Open letter to EU institutions: Audiovisual and cultural organisations voice concerns over the EMFA

A broad coalition of European and national organisations from the audiovisual and cultural sectors addressed the EU Commission, Council and the Parliament with a joint letter expressing our concerns over the Commission’s proposal for the European Media Freedom Act.

The proposed European Media Freedom Act (EMFA) contains welcomed safeguards for the independent functioning of public service media and duties of media service providers in the internal market, with the objective to ensure the protection of media pluralism and independence across the European Union.

With the EMFA, the European Commission is setting out new “requirements for well-functioning media market measures and procedures” with the objective of tackling obstacles to the functioning of the internal market for media services, such as disproportionate and inadequate national regulations affecting the media and press sectors. These national regulations are considered as “regulatory burdens” and “obstacles to the exercise of economic activities” in the European media market with the risk of creating “legal uncertainties” weakening investment in media services.

We, organisations from the audiovisual and cultural sectors, are concerned that this approach may weaken and possibly challenge the existence of protective and ambitious cultural policies set out by Member States to promote European audiovisual creation in all its diversity.

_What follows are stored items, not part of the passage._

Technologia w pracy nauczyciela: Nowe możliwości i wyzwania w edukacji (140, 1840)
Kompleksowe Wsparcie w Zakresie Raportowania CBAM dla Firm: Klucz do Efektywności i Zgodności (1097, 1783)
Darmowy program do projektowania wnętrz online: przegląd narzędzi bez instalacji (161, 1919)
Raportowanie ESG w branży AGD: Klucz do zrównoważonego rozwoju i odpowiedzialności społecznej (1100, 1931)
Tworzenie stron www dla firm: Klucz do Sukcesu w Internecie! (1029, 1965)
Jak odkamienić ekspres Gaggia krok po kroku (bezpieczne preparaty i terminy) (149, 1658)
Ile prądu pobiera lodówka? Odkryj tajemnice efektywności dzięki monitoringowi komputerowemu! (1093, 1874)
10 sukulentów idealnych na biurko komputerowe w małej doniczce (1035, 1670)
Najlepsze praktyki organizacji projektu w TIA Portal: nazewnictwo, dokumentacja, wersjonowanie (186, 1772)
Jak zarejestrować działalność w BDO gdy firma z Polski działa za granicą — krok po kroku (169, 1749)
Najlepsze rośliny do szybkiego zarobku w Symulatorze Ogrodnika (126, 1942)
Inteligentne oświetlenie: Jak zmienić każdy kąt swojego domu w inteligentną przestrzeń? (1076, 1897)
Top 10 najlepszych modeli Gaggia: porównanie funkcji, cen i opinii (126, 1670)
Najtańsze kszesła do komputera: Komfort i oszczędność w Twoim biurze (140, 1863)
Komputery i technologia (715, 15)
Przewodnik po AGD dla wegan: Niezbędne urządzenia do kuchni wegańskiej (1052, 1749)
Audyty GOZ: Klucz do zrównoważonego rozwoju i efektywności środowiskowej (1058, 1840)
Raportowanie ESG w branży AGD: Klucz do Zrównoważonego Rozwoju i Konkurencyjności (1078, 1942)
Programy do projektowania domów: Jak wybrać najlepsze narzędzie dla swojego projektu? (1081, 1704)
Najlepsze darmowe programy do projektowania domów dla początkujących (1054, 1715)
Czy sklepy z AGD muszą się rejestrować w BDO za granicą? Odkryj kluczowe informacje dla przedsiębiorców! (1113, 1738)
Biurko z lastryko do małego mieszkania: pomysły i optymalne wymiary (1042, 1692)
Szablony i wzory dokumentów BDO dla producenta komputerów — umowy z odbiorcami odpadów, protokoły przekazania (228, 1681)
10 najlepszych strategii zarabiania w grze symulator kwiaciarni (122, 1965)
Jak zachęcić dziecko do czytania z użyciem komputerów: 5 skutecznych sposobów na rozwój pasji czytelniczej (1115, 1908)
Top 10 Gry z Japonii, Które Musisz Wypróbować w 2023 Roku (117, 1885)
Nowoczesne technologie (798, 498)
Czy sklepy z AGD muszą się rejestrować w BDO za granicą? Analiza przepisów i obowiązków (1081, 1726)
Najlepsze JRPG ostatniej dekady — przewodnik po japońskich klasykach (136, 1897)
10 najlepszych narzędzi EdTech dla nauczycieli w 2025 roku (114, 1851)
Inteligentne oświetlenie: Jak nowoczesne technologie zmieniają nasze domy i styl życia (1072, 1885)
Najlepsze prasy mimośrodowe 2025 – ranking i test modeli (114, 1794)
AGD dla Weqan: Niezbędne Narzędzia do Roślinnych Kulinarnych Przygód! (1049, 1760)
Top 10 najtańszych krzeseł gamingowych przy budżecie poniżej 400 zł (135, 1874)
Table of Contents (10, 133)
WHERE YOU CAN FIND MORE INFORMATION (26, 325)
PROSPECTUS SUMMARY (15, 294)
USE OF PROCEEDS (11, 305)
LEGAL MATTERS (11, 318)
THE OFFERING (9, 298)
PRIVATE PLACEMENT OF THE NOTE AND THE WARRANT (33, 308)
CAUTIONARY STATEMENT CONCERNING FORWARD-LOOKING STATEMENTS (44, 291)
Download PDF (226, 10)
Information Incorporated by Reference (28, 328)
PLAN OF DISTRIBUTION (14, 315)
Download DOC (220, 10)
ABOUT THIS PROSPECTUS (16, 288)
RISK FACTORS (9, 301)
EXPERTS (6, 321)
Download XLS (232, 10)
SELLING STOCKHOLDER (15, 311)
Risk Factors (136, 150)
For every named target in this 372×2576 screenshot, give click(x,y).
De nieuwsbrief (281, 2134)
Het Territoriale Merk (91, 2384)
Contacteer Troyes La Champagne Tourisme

A wide range of measures could be called into question, such as regulated window release systems, known as media chronology and anti-concentration measures. It could also challenge the implementation measures of the 2018 Audiovisual Media Services Directive (AVMSD) such as the minimum proportions of European works in broadcasters’ retransmission time and in on-demand services catalogues, as well as media services’ obligation to contribute financially to the production of European works. This could create a chilling effect on Member States’ ability to regulate the promotion and distribution of European works at a time of sea-change for the audiovisual sector in Europe and worldwide.

In addition, the proposed Article 20 establishes a new complaint mechanism (4) for media services providers to challenge essential measures for the creation, production and distribution of European audiovisual works and the diversity of cultural expressions solely based on internal market criteria. This new procedure would be in complete contradiction with Article 167 TFEU and the share of competences between the European Union and Member States, the long-established European audiovisual policy, notably AVMSD provisions on the promotion and distribution of European works and the State aid rules.

While welcoming the European Commission’s will to dispel misunderstandings about the objectives pursued (5), we remain deeply concerned that the regulation would embed national cultural policies into internal market rules. We believe the proposed Article 20 EMFA as drafted, will be the main tool to disrupt key policies implemented by Member States to support film and TV creation and local ecosystems at a critical time for the sustainable future of our sector across the European Union.

Protecting media pluralism and media independence must not, inadvertently or otherwise, lead to undermining cultural diversity – one of the European Union building block.

We call on the European co-legislators to revise EMFA Article 20 to ensure continued sustainable conditions for the local audiovisual creation across Europe, which is a cornerstone of well-functioning democracies and an essential mean to remain united in diversity.